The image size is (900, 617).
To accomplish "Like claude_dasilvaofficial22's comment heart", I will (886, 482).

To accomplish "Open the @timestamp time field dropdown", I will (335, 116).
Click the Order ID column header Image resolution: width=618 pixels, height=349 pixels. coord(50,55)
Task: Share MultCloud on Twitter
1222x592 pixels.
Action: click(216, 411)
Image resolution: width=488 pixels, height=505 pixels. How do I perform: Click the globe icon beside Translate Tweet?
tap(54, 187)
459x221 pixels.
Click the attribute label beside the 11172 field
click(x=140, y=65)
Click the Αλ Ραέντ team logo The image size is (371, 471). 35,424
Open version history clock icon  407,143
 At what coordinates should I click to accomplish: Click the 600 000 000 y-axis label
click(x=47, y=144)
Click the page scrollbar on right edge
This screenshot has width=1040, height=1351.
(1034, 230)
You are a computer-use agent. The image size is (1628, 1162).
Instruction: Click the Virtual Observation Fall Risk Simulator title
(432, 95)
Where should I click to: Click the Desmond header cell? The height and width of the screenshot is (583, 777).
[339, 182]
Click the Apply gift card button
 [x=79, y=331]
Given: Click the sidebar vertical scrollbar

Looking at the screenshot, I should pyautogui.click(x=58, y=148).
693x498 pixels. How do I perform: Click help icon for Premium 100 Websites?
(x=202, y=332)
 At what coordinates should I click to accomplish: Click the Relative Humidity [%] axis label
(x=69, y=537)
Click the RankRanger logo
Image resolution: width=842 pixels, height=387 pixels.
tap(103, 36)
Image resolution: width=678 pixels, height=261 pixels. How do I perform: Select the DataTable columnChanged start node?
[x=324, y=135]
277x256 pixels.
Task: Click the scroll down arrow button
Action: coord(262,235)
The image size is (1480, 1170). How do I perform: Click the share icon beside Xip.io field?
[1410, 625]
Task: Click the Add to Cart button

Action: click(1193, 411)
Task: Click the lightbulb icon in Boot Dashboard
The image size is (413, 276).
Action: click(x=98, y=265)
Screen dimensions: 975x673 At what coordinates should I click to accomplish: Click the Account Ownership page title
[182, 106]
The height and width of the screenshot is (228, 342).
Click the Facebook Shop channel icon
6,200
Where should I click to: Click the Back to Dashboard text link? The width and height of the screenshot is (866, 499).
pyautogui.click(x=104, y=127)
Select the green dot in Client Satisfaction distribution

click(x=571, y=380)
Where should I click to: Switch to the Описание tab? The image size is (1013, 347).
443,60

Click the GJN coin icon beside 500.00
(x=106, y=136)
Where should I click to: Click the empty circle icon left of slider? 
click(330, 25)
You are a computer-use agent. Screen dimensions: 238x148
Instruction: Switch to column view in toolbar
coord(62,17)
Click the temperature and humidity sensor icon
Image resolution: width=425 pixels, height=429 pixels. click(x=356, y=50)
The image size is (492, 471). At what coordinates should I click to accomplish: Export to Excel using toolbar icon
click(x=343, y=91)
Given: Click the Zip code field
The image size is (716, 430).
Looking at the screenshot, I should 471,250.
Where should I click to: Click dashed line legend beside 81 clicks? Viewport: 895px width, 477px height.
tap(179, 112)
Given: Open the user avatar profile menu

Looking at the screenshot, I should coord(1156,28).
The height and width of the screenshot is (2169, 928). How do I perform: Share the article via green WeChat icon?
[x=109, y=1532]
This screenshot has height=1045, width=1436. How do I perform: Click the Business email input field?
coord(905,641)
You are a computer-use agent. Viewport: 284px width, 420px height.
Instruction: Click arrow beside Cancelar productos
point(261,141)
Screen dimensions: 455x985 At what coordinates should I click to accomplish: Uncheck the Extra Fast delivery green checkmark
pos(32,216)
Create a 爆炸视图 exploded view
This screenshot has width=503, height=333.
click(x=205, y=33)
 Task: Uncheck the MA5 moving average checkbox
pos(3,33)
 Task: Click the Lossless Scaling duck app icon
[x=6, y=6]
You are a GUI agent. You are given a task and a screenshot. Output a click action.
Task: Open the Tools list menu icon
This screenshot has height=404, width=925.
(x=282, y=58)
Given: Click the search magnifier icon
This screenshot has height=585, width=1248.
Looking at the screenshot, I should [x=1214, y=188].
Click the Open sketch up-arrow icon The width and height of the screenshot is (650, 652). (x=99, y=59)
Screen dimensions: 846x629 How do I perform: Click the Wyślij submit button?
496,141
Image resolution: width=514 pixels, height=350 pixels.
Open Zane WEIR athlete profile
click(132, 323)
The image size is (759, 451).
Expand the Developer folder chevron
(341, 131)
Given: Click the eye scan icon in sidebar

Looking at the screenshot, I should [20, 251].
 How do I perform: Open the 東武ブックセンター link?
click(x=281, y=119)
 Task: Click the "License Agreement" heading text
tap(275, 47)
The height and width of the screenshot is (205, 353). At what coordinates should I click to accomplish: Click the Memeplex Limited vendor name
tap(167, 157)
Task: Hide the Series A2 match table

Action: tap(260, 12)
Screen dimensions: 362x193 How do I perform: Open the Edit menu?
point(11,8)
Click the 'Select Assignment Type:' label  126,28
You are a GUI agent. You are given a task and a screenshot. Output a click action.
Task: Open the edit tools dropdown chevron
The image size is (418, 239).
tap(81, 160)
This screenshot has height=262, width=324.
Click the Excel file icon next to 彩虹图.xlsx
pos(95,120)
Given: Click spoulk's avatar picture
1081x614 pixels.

◇ ◇ ◇ ◇ ◇ ◇ ◇

Copy out each line of the records that holds the string "dropdown".

Answer to the problem:
To accomplish "Open the @timestamp time field dropdown", I will (335, 116).
Task: Open the edit tools dropdown chevron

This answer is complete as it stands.